Beatriz Sarlo, grande crítica argentina, diz que dá um pé na bunda quando a obra não lhe convence nas páginas iniciais. Não é só ela. Outros leitores que merecem a nossa confiança adotam prática semelhante, cada um com a sua métrica para saber qual é o momento de dispensar um título. Há quem leia as quinze primeiras páginas. Há quem prefira dar a chance da obra se mostrar no seu primeiro décimo, o que se transforma num bom punhado de páginas mequetrefes no caso dos tijolos. Há quem dê o veredito pela página inicial.

Direito de cada um. O leitor é soberano em suas escolhas. Eu mesmo costumava me dedicar a pelo menos 10% das páginas de qualquer obra que caía em minhas mãos. Com o tempo percebi que era besteira. O que é muito ruim costuma se revelar logo. Hoje adoto a mesma prática de Sarlo. Não me convenceu nas linhas iniciais? Passar bem, filho, quem sabe numa próxima...

Injustiças podem ser cometidas?
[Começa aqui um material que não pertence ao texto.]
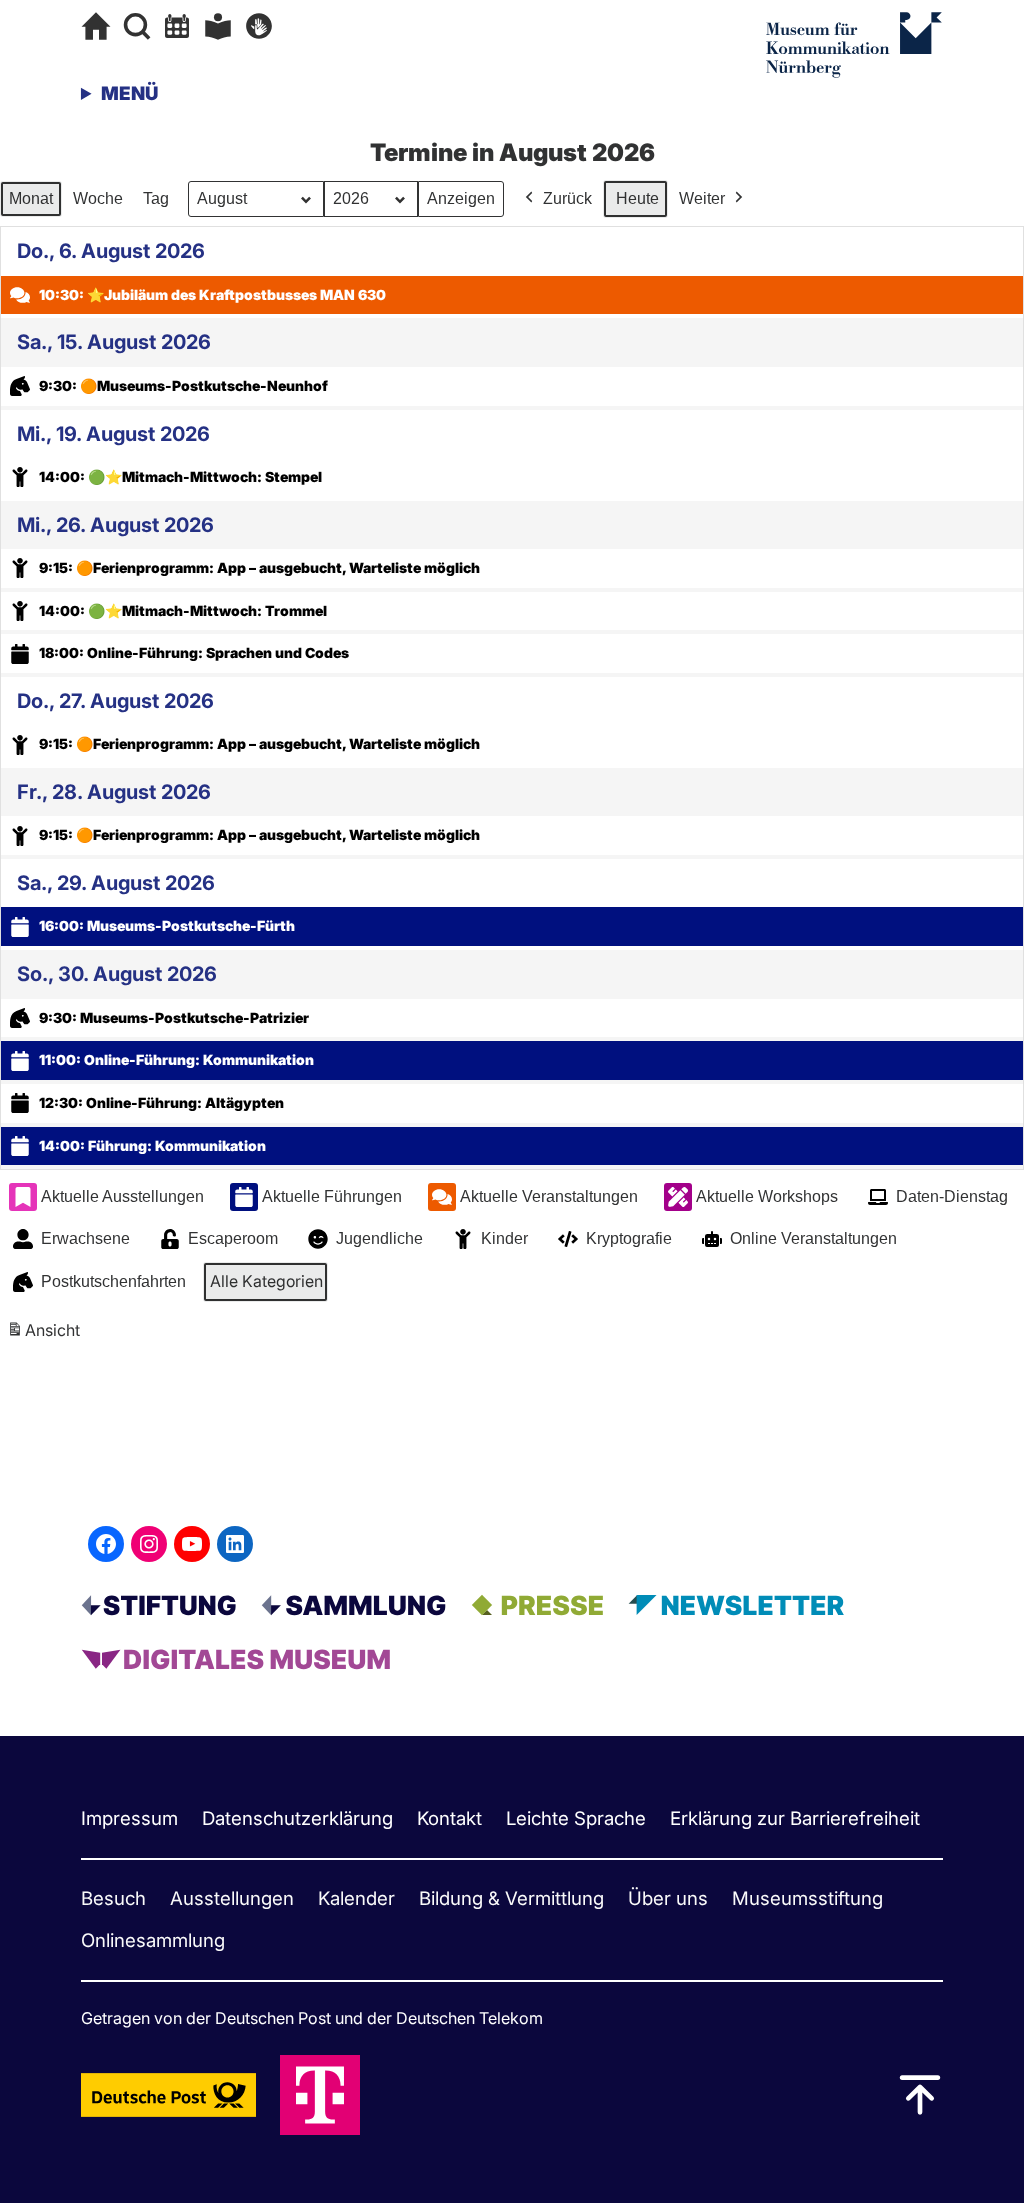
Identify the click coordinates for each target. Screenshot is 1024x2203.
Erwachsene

Certamente são. Também faz parte do jogo. Lembro quando li "O Evangelho Segundo Hitler", romance de Marcos Peres vencedor do Prêmio Sesc de Literatura. De cara, achei uma bomba de clichês. Fui em frente porque já havia me apalavrado a resenhá-lo para o Rascunho. Questão ética: quando há o compromisso de se escrever criticamente sobre o livro, a leitura integral é obrigatória. Me surpreendi. Só perto do final que saquei a intenção da admirável obra.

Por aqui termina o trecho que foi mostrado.